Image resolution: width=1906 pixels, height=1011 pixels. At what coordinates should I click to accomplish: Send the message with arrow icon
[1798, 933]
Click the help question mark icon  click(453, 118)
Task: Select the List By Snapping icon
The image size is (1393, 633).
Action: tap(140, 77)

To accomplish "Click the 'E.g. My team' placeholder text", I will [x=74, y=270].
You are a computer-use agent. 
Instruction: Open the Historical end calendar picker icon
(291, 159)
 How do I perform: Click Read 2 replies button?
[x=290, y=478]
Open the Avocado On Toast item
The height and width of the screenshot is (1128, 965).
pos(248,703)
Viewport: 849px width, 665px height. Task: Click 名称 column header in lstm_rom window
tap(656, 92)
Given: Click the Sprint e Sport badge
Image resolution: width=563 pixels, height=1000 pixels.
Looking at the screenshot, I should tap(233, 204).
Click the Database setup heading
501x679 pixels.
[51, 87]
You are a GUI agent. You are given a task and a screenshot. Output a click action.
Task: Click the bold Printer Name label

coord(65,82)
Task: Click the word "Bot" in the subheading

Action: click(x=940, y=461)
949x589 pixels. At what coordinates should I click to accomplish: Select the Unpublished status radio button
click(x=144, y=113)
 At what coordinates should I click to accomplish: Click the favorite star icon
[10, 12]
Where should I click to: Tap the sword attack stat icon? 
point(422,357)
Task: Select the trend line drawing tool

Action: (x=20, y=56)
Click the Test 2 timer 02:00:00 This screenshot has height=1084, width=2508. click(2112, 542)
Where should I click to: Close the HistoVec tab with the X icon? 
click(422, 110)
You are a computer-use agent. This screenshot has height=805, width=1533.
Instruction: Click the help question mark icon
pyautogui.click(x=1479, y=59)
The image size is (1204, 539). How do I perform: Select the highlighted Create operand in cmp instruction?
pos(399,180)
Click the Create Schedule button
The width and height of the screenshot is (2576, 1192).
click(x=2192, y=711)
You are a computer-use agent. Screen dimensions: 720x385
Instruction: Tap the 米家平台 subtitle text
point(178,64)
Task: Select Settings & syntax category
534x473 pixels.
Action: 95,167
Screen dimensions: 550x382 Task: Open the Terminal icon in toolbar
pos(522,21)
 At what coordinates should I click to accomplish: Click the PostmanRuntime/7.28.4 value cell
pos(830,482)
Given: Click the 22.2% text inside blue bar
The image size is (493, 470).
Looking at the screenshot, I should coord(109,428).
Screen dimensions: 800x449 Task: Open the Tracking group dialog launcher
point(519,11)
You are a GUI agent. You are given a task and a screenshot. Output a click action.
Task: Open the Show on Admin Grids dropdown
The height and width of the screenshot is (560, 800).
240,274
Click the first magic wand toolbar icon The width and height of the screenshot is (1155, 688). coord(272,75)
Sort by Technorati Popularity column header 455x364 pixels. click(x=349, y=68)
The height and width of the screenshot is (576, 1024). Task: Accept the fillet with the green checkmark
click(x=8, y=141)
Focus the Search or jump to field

**Goal of the exercise**
Working from the records above, write out verbatim only the lines from the line containing "favorite star icon" through the line containing "You are a computer-use agent. This".

**Your solution**
 At what coordinates should I click to accomplish: Click the favorite star icon
[10, 12]
Where should I click to: Tap the sword attack stat icon? 
point(422,357)
Task: Select the trend line drawing tool

Action: (x=20, y=56)
Click the Test 2 timer 02:00:00 This screenshot has height=1084, width=2508. click(2112, 542)
Where should I click to: Close the HistoVec tab with the X icon? 
click(422, 110)
You are a computer-use agent. This screenshot has height=805, width=1533.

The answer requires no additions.